Controsoffitti

Il controsoffitto è un’opera edile costituita da una superficie piana dalla struttura leggera, posta al di sotto del soffitto, che determina una diminuzione dell’altezza utile del locale interessato. Il controsoffitto può realizzarsi per rispondere ad esigenze estetiche, per eseguire un rivestimento con materiale termoisolante, fonoassorbente e/o fonoisolante o resistente al fuoco, ed è utilizzato anche per ospitare, nel vano che si viene a creare tra lo stesso e il soffitto, uno o più impianti.

Vi sono diverse modalità realizzative dei controsoffitti, ma la differenza principale è costituita dalla possibilità che lo stesso sia smontabile o meno.

Per estensione si definisce comunemente “controsoffitto” sia l’opera edile in sé appena descritta, sia il vano che questa realizza tra la stessa e il soffitto.

L’impianto più tipicamente ospitato nel vano realizzato da un controsoffitto è quello di illuminazione. I corpi illuminanti sono ancorati alla struttura originaria e il controsoffitto, se reso ispezionabile (il caso più diffuso è quello dei “controsoffitti a quadrettoni” o “a cassettoni”), evita di dover realizzare impianti elettrici sottotraccia che rappresentano la soluzione più tradizionale, ma evidentemente meno flessibile, per risolvere il problema insieme estetico e pratico del transito dei fili che collegano le varie terminazioni dell’impianto.

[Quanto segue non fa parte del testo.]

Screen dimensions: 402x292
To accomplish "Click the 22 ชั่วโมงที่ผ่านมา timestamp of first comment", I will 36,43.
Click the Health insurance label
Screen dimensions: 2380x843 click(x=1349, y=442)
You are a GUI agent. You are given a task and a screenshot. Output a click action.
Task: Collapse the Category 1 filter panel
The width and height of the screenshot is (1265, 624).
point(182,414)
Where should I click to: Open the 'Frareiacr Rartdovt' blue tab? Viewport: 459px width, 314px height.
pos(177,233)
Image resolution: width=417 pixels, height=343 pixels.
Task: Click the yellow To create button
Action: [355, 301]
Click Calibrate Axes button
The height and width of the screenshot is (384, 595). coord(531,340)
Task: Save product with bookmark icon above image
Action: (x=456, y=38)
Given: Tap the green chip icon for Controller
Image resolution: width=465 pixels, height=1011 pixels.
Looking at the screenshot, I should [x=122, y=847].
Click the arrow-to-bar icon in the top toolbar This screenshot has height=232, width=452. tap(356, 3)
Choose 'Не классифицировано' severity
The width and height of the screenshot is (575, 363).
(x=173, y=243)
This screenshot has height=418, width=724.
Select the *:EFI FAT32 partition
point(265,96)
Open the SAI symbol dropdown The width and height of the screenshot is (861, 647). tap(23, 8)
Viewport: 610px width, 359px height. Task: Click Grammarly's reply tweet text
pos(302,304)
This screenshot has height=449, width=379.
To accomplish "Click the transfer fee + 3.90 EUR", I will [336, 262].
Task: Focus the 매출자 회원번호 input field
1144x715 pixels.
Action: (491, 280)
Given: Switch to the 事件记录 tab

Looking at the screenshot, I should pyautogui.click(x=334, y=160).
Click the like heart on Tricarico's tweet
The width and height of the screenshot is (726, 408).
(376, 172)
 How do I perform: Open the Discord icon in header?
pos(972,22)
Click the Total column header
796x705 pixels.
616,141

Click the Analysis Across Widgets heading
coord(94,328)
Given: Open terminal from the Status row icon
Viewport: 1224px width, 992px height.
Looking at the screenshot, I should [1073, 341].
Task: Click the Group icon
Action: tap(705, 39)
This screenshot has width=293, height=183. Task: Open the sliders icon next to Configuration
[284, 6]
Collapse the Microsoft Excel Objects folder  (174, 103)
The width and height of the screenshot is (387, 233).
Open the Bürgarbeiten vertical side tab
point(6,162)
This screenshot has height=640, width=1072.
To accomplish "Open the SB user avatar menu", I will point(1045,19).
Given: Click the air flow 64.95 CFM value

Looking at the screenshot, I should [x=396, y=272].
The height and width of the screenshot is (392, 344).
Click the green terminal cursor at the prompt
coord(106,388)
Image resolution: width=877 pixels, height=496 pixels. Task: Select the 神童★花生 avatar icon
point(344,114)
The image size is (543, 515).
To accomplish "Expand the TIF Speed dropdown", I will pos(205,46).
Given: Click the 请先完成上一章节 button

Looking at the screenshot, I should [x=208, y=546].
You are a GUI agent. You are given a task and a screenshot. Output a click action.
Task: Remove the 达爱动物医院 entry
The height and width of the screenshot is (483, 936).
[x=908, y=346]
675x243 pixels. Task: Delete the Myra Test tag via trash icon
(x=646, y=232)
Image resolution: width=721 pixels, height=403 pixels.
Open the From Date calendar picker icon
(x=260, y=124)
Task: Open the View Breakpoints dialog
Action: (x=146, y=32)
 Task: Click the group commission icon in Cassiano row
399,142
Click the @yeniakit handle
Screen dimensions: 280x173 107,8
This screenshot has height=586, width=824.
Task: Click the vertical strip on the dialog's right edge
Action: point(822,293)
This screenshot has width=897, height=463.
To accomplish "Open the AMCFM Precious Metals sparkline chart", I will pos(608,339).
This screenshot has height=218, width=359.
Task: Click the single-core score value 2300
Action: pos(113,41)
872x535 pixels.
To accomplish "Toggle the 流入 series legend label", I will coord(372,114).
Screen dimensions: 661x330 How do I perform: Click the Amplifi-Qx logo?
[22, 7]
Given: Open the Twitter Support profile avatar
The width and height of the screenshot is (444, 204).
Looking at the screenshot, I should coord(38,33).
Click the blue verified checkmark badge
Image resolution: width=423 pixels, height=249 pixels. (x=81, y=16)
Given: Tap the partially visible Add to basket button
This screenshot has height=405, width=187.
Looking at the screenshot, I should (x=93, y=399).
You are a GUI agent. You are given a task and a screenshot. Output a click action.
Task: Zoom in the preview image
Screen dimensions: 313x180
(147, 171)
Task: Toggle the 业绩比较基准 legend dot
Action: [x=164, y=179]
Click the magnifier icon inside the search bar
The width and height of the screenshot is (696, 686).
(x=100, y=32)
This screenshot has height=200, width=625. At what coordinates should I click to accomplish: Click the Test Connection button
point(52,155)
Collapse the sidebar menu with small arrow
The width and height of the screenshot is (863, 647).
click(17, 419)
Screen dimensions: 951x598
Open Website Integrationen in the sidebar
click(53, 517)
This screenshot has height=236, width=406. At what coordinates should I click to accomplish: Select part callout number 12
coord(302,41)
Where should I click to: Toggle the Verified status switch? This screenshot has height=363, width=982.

Altri impianti possono essere ospitati nel vano realizzato dalla controsoffittatura: l’impianto di condizionamento, l’impianto di aerazione forzata, l’impianto antincendio, di rilevamento fumi, ecc., secondo modalità analoghe a quelle descritte per l’impianto di illuminazione. Il controsoffitto può anche servire per il semplice passaggio di collegamenti orizzontali di qualsiasi altro tipo di impianto che serva o meno il locale del quale effettua l’attraversamento.